Former Stone Roses frontman Ian Brown takes to the stage at a landscape garden in Surrey and treats the audience to a unique performance.
By Tom Housden
BBC News Online
The first signs that tonight will be somewhat different to a typical Ian Brown gig come when regular guitarist Aziz Ibrahim concludes his acoustic support slot with the words "I won't be playing in the main band tonight".
And when Ian and an unfamiliar group of musicians take the stage and the bassline of the classic Stone Roses song I Wanna Be Adored spills out, 5,000 jaws drop in disbelief.
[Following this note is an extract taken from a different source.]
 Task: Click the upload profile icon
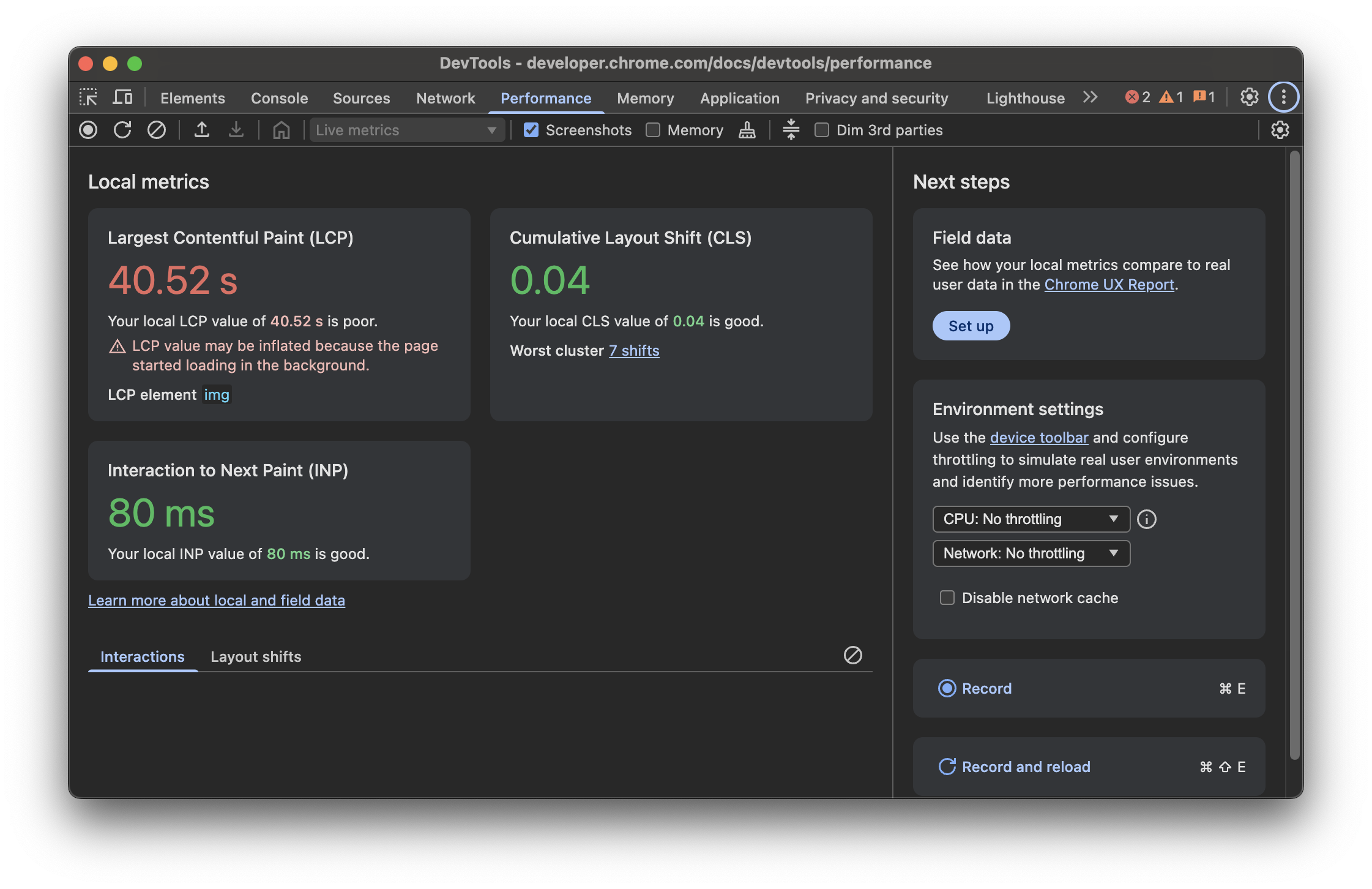point(202,130)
King Monkey leads the crowd through some moves
Accompanied by the guitarist and bassist from Roses tribute act Fools Gold, Brown stuns a crowd expecting solo material by running through an hour of classics from his former band's back catalogue.
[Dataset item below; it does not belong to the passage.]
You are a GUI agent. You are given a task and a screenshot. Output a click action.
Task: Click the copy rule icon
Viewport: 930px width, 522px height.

The 20 and 30-something audience plus kids, gathered in the bucolic setting of the 18th Century landscape garden at Claremont in Esher, deepest Surrey, are delirious with joy.
Set highlights are a glorious, jangling Sally Cinnamon, the Roses' second single from 1987, and a powerful blast through She Bangs The Drums.
I Wanna Be Adored/ Sally Cinnamon/ Sugar Spun Sister/ Waterfall/ Mersey Paradise/ Made Of Stone/ She Bangs The Drums/ Where Angels Play/ Elizabeth My Dear/ I Am The Resurrection/ Fool's Gold/ My Star/ Dolphins Were Monkeys/ Golden Gaze/ F.E.A.R./ Time Is My Everything
Brown then leads his hired hands through note-perfect renditions of Waterfall, Mersey Paradise and Where Angels Play, all staples of the Roses' classic 1989 live set, to an ecstatic response.
Since the group's ignominious demise eight years ago, Brown has often teased audiences with snippets of Roses songs, but has never played one in entirety save a one-off acoustic version of Sally Cinnamon in Japan in 1997.
However, gig-goers at the low-key warm-up in Dublin two nights earlier were in on the secret that tonight would not be a normal Ian Brown gig.
Often an aloof, surly figure onstage in recent years, tonight sees the singer relaxed and smiling.
Working the crowd at both sides of the stage, Brown spends the gig moonwalking, chatting to fans and trying on items of proffered clothing.
And while his singing voice - once memorably likened to "a man shouting into a bucket" - is at times a little wayward, Brown hits all the right notes on a night charged with emotion.
He bangs the drums - with percussionist Inder Goldfinger
Being Ian Brown, events take a turn for the unpredictable when he prefaces Elizabeth My Dear, the Roses' anti-monarchist take on Scarborough Fair, by urging the crowd to be totally silent.
Predictably, this is a total failure.
"You've got no soul", chides Brown, with an air of tongue-in-cheek disappointment.
As things draw to a close, Brown introduces members of his regular band to perform five solo songs, including 2001 hit single F.E.A.R, and the new, trumpet-driven Time Is My Everything, a track reminiscent of 1960s band Love.
The song bodes well for his as yet untitled fourth solo album, due for release in September.
In true Roses tradition, there is no encore.